[Dataset entries]
_____
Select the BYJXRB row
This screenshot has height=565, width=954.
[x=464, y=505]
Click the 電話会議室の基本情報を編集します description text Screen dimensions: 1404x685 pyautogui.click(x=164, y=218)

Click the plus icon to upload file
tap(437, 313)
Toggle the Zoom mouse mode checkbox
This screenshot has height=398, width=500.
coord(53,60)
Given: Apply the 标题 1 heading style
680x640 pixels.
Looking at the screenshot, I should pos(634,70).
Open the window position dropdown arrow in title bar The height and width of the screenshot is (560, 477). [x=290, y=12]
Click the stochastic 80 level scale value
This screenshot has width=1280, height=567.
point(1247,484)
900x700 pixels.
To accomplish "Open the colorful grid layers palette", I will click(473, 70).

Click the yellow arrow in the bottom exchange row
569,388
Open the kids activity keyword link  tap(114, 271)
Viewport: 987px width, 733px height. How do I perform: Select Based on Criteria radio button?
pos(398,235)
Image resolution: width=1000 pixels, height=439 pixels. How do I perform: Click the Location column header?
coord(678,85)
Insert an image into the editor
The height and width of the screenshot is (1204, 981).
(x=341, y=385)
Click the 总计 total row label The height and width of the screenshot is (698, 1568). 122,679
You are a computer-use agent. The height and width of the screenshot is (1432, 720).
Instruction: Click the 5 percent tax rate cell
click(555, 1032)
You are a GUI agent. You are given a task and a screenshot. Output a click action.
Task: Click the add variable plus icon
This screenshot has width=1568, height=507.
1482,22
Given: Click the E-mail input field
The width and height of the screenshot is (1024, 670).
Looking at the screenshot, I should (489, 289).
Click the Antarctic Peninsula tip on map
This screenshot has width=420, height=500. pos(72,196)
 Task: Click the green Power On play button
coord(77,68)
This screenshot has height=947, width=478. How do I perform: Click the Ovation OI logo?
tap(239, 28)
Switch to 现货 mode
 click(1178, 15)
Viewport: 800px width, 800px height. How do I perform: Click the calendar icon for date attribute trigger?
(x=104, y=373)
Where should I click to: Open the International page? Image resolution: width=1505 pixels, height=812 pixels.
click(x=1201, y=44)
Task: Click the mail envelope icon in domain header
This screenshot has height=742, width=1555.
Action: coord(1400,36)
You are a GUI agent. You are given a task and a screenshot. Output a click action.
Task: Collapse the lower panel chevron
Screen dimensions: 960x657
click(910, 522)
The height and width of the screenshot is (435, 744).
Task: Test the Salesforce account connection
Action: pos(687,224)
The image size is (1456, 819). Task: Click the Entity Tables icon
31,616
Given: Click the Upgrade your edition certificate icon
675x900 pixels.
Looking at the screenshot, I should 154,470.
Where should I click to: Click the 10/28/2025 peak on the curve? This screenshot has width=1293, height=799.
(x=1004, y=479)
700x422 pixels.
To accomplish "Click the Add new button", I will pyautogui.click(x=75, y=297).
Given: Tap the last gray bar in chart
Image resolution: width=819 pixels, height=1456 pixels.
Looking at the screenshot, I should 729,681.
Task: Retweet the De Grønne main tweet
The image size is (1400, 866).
_____
=== Task directions ===
Only lines with the word "mail" are needed. Copy them from the preceding records.

=== Finished exercise ===
Given: Click the E-mail input field
Task: Click the mail envelope icon in domain header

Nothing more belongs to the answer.